## Problem statement
All of the records listed below should be retyped exactly.

---------------

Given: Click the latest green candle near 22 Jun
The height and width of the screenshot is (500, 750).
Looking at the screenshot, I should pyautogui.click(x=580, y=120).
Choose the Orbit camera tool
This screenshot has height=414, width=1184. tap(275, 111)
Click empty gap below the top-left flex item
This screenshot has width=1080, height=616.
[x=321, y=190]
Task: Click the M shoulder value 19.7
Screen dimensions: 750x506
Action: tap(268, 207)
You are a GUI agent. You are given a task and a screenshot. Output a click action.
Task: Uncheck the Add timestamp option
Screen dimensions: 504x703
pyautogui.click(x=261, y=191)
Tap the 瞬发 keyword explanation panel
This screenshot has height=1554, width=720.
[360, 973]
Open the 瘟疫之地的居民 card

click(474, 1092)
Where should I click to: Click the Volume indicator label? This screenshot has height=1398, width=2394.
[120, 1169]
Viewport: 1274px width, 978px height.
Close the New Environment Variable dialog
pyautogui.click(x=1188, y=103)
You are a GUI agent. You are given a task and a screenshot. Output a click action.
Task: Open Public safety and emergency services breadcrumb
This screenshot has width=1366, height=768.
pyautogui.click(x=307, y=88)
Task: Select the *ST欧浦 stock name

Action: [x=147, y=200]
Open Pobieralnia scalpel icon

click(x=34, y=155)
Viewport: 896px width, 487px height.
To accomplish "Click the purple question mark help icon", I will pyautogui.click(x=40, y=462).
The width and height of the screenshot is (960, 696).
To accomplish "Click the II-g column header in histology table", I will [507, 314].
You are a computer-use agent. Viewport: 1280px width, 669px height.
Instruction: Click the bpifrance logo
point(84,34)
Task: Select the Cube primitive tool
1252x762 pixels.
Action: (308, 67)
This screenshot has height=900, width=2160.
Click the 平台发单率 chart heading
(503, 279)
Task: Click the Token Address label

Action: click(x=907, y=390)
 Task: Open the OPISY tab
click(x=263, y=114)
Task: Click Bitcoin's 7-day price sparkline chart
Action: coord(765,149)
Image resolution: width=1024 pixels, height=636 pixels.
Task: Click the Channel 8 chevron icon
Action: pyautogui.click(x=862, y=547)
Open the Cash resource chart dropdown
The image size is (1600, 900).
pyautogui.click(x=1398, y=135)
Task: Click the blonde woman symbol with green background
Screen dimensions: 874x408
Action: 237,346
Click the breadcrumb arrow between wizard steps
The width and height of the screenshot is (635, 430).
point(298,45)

---------------

## Response for this exercise
Given: Click the latest green candle near 22 Jun
The height and width of the screenshot is (500, 750).
Looking at the screenshot, I should pyautogui.click(x=580, y=120).
Choose the Orbit camera tool
This screenshot has height=414, width=1184. tap(275, 111)
Click empty gap below the top-left flex item
This screenshot has width=1080, height=616.
[x=321, y=190]
Task: Click the M shoulder value 19.7
Screen dimensions: 750x506
Action: tap(268, 207)
You are a GUI agent. You are given a task and a screenshot. Output a click action.
Task: Uncheck the Add timestamp option
Screen dimensions: 504x703
pyautogui.click(x=261, y=191)
Tap the 瞬发 keyword explanation panel
This screenshot has height=1554, width=720.
[360, 973]
Open the 瘟疫之地的居民 card

click(474, 1092)
Where should I click to: Click the Volume indicator label? This screenshot has height=1398, width=2394.
[120, 1169]
Viewport: 1274px width, 978px height.
Close the New Environment Variable dialog
pyautogui.click(x=1188, y=103)
You are a GUI agent. You are given a task and a screenshot. Output a click action.
Task: Open Public safety and emergency services breadcrumb
This screenshot has width=1366, height=768.
pyautogui.click(x=307, y=88)
Task: Select the *ST欧浦 stock name

Action: [x=147, y=200]
Open Pobieralnia scalpel icon

click(x=34, y=155)
Viewport: 896px width, 487px height.
To accomplish "Click the purple question mark help icon", I will pyautogui.click(x=40, y=462).
The width and height of the screenshot is (960, 696).
To accomplish "Click the II-g column header in histology table", I will [507, 314].
You are a computer-use agent. Viewport: 1280px width, 669px height.
Instruction: Click the bpifrance logo
point(84,34)
Task: Select the Cube primitive tool
1252x762 pixels.
Action: (308, 67)
This screenshot has height=900, width=2160.
Click the 平台发单率 chart heading
(503, 279)
Task: Click the Token Address label

Action: click(x=907, y=390)
 Task: Open the OPISY tab
click(x=263, y=114)
Task: Click Bitcoin's 7-day price sparkline chart
Action: coord(765,149)
Image resolution: width=1024 pixels, height=636 pixels.
Task: Click the Channel 8 chevron icon
Action: pyautogui.click(x=862, y=547)
Open the Cash resource chart dropdown
The image size is (1600, 900).
pyautogui.click(x=1398, y=135)
Task: Click the blonde woman symbol with green background
Screen dimensions: 874x408
Action: 237,346
Click the breadcrumb arrow between wizard steps
The width and height of the screenshot is (635, 430).
point(298,45)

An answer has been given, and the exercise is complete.